Substandard batteries were the issue. Around that time, the DOT and the airlines were banning certain models of Samsung cellphones from being brought on airliners due to the spontaneous fires. That could have been related to the in-seat chargers in use at the time...that is a guess, but as a result, air freight shipments of consumer lithium batteries is highly restricted now.
I had two of my older cellphones develop swelling in the battery pack, ruining the phone as it pushed the front half and back half apart. They didn't catch on fire but they could have if the conditions had been different.
Then there was the hoverboard fiasco. Hundreds, maybe thousands, of hoverboards were catching fire, some actually exploded. And the lithium batteries catching fire in the Boeing 787s...now THAT was getting serious!
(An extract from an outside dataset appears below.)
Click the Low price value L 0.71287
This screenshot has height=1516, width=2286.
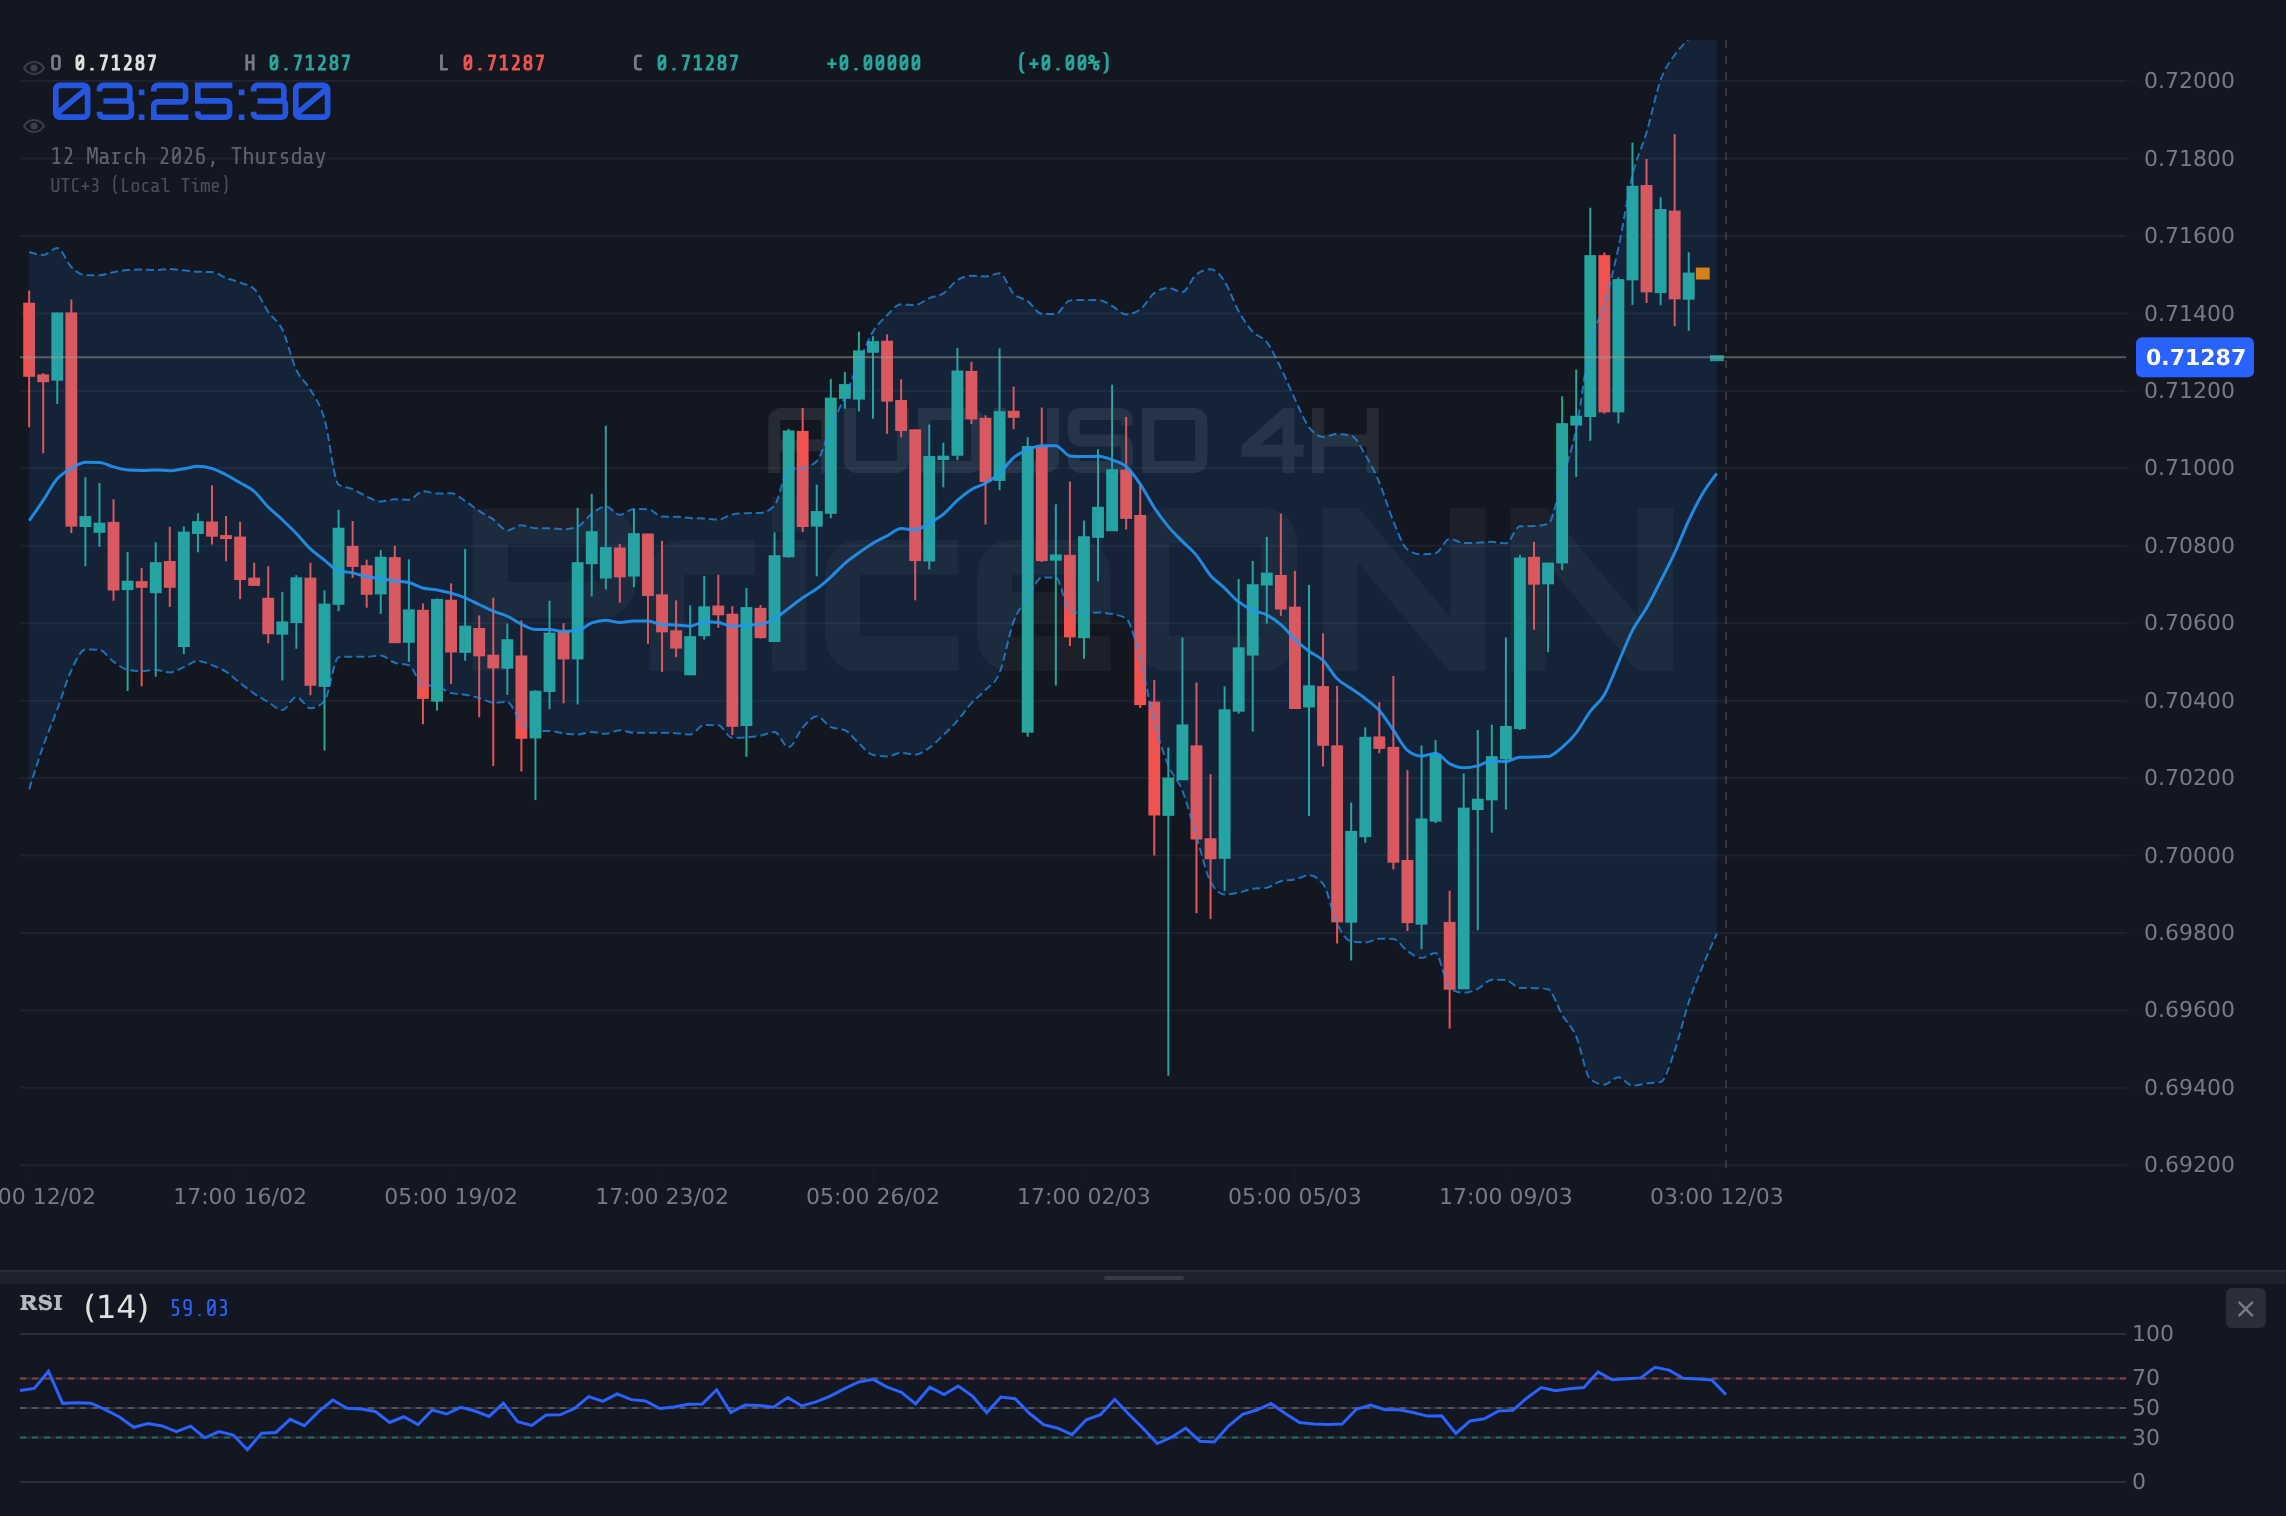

Then the Chevy Bolt EV recall...Bolts were catching fire and GM dealt with it temporarily by asking owners to not park the car in a garage or near any other vehicles!
For a time during the early years of consumer drones as they matured and got larger and larger, some of the manufacturers were beginning to offer 'battery bags'...a fireproof case that you could use to store your fully charged lithium drone battery in case it caught fire in your back seat on the way to the flying field or video shoot.
The trouble with most lithium batteries is that when damaged due to impact or overcharge, they begin to heat up and the chemicals involved contain oxygen, so the spontaneous fire has its own oxygen supply, meaning you cant put out the fire with water.
I would not call the event extremely rare...I would say 'unlikely' in most normal day to day use.
Luckily, I've only had ONE lithium battery catch fire myself, and that was a deliberate event: I drove a nail thru a cheap aftermarket drone battery and sure enough, it caught fire!
Kinda like gasoline stored in a gas can.....if one takes precautions, uses common sense, and has at least a normal amount of good luck, most people will never have a problem.